*** Opening GIVEN TEXT ***

Friday, January 25, 2013

I WANT TO BELIEVE TE'O, BUT ...

Te'o, right, speaking to Couric.
(Photo: Disney-ABC)
It is easy to believe that Notre Dame linebacker Manti Te'o was a victim of "catfishing" after appearing on Katie Couric's talk show Thursday afternoon.  

It is easy to think he was elaborately duped by a person who created a persona that the star football player thought was the love of his life. One, who he believed had passed away of leukemia on Sept. 12.

It's also understandable that he was terrified when he found out he had been hoaxed, mostly because of the image it would have portrayed of him. Many people may have thought, "Wait a minute ... how on Earth did he consider this woman the love of his life when he had never met her before? What a freak! What a joke!"

There is no doubt that Te'o found himself in a no-win situation. If he brought forward the truth, he would have been brutally mocked. If he just went with the original story that his lover had perished of cancer and the truth was discovered, he'd be considered a snake.

Hey, I heard those same voice mails Thursday that he received from the person he thought was his girlfriend. I, too, would have been taken, because it certainly sounded like the voice of a woman's, and not that of Roniah Tuiasosopo's — a male — which has since been reported.

I even think the tears he and his parents shed on Couric's show were sincere.

But just when I catch myself believing his side of the story, feeling those same tears welling in my eyes, that trail of lies he left along the way just keeps reappearing to me. 

It's like the classic case of the boy who cried wolf.

How can we believe anything he says, when everything prior has been untruthful?

There are three variables to the story that just don't add up to me ...

The first is, Te'o has been on record as saying he first met Lennay Kekua (the name of his made-up girlfriend) after their eyes connected following a game at Stanford in 2009. He said they touched hands and exchanged phone numbers. Obviously that meeting was fabricated by Te'o in interviews since Sept. 12.

*** Closing GIVEN TEXT ***
*** Opening RECORDED INFORMATION ***

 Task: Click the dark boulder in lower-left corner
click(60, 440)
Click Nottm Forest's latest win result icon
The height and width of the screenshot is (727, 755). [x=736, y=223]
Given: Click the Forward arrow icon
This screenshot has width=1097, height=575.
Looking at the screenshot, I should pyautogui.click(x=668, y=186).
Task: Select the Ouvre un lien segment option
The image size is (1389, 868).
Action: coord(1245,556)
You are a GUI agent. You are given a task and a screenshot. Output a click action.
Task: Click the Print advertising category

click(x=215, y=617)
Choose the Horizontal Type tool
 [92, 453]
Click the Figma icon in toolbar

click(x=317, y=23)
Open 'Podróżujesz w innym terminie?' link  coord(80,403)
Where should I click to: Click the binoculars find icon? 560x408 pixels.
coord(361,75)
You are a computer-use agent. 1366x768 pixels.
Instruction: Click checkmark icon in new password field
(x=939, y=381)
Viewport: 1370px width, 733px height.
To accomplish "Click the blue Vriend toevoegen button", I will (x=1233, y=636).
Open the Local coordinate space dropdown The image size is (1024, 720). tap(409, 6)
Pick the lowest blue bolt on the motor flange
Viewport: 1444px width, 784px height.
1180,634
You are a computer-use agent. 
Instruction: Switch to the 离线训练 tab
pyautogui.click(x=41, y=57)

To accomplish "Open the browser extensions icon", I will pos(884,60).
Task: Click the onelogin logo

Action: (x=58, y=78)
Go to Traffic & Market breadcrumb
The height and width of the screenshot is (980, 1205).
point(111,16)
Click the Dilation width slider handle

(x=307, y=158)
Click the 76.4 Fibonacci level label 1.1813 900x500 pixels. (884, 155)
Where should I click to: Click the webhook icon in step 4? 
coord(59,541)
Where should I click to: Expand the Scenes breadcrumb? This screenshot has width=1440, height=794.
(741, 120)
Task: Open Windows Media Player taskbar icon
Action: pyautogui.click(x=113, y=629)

*** Closing RECORDED INFORMATION ***

**STUDY QUESTIONS:**
1) In the Te'o column, on what date did Te'o believe his girlfriend had died?
2) List every personal name that appears in the Te'o column, including the made-up girlfriend's name.
3) Write the next part of the Te'o column, picking up right after its last sentence.
You won't need the entries.

**ANSWERS TO THIS EXERCISE:**
1) Sept. 12

2) Manti Te'o, Katie Couric, Roniah Tuiasosopo, Lennay Kekua

3)
Secondly — and Couric asked this question on Thursday — why didn't he go visit Kekua in her San Diego hospital room when he was in Los Angeles on layover during his trip back to his home state of Hawaii? He said he didn't want to upset his parents.

However, earlier in the interview with Couric, he said that his parents have always taught him to help others who are in need. Why would he have thought his parents would've been upset with him for being by his girlfriend's side while she battled leukemia? He stumbled answering that question, his eyes quickly moving back-and-forth searching for an answer which never came.

And lastly, why did he tell ESPN's Gene Wojciechowski to absolutely not approach Kekua's family, not even for photos, mementos or anything after he conducted an interview for a feature story in September? Just sounds fishy to me.

Perhaps he knew she didn't exist, or maybe it's because if ESPN were to approach Kekua's family that it would be revealed he had never met her.

Again, it's a no-win situation.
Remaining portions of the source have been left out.